Other vaccines that contain live virus and may be indicated in certain adults include the varicella vaccine and the measles, mumps, rubella vaccine. The yellow fever vaccine, recommended in certain international travel situations, contains live virus. There are two live bacteria vaccines that are not part of the recommended adult immunization schedule: the bacillus Calmette-Guérin (BCG) vaccine and the oral, live-attenuated typhoid vaccine.
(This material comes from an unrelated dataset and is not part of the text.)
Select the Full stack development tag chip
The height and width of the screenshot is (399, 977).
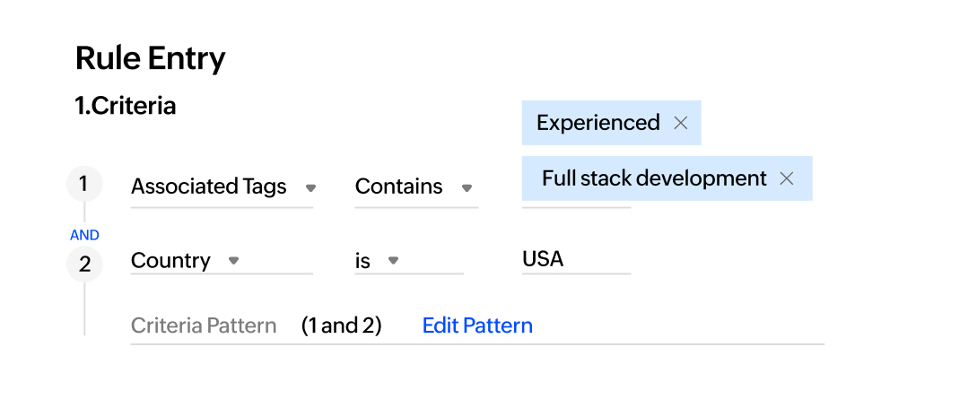tap(654, 178)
If needed, all of these vaccines should be postponed until the patient is no longer considered immunocompromised.
The IDSA guideline also recommends highly immunocompromised patients should avoid for 4 weeks changing the diapers of infants who have received the rotavirus vaccine, a live virus vaccine.
Vaccination timing
The IDSA guideline recommends live vaccines be administered at least 4 weeks before immunosuppression to allow time for an immune response to be mounted and the live virus to be cleared.
Inactivated vaccines should be administered at least 2 weeks before immunosuppression. Administering inactivated vaccines during chemotherapy may result in a reduced immune response. If administration of a vaccine is necessary, limited data suggest scheduling the vaccination between cycles, not on the first day of a cycle. Response to a vaccination may be suboptimal, so certain vaccines may need to be repeated when the patient is no longer considered immunocompromised.
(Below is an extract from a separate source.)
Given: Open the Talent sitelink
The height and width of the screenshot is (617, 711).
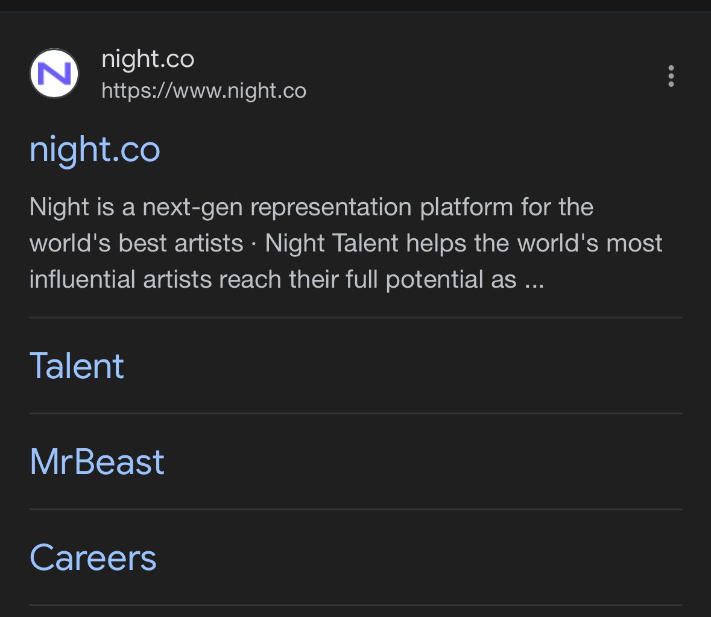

Most patients with cancer can resume a routine vaccination schedule including both live and inactivated vaccines at least 3 months after the last cycle of chemotherapy. Patients who received treatment that included monoclonal antibodies against B cells should delay resuming the routine vaccination schedule until at least 6 months after the last cycle of cancer treatment. Data have shown that patients who receive inactivated vaccines within 6 months of rituximab therapy are unable to achieve protective titers.
Conclusion
The new IDSA guideline on vaccination of the immunocompromised host includes recommendations for patients with cancer. The guideline highlights the need to carefully consider which vaccines should be administered to patients with cancer, as well as the preferred timing of administration.
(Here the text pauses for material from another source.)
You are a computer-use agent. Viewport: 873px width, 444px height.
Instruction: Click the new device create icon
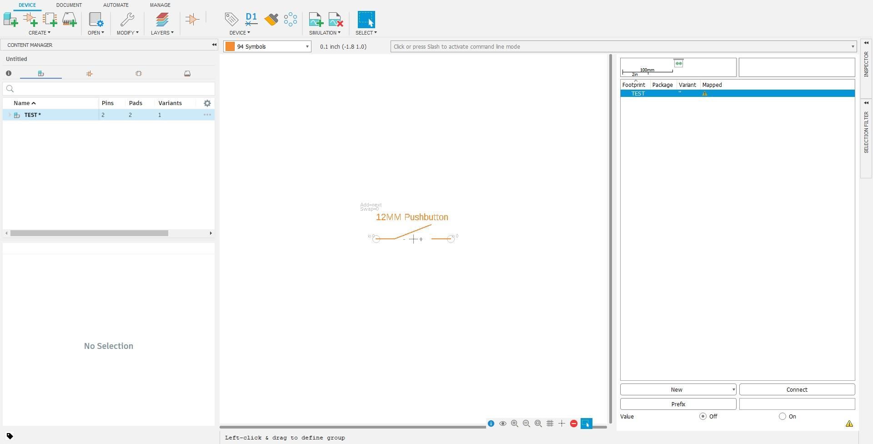point(10,20)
Generally recommended vaccines include the inactivated influenza vaccine, as well as pneumococcal vaccination. Live virus or bacteria vaccines are not recommended during immunosuppression.
Vaccines should be administered at least 2 weeks before immunosuppressive therapy (4 weeks if it is a live virus or bacteria vaccine), or they should be postponed until 3 months after completion of therapy (6 months if therapy contained B-cell-targeting monoclonal antibodies).
With few exceptions, caregivers and household contacts should be encouraged to obtain recommended vaccinations. Because some patients with cancer may be unable to mount a sufficient immune response to vaccines, vaccination of those around them may be the best available protection against vaccine-preventable illnesses.
Bridges CB. Ann Intern Med. 2014;160:190.
National Center for Immunization and Respiratory Diseases. MMWR Recomm Rep. 2011;60:993.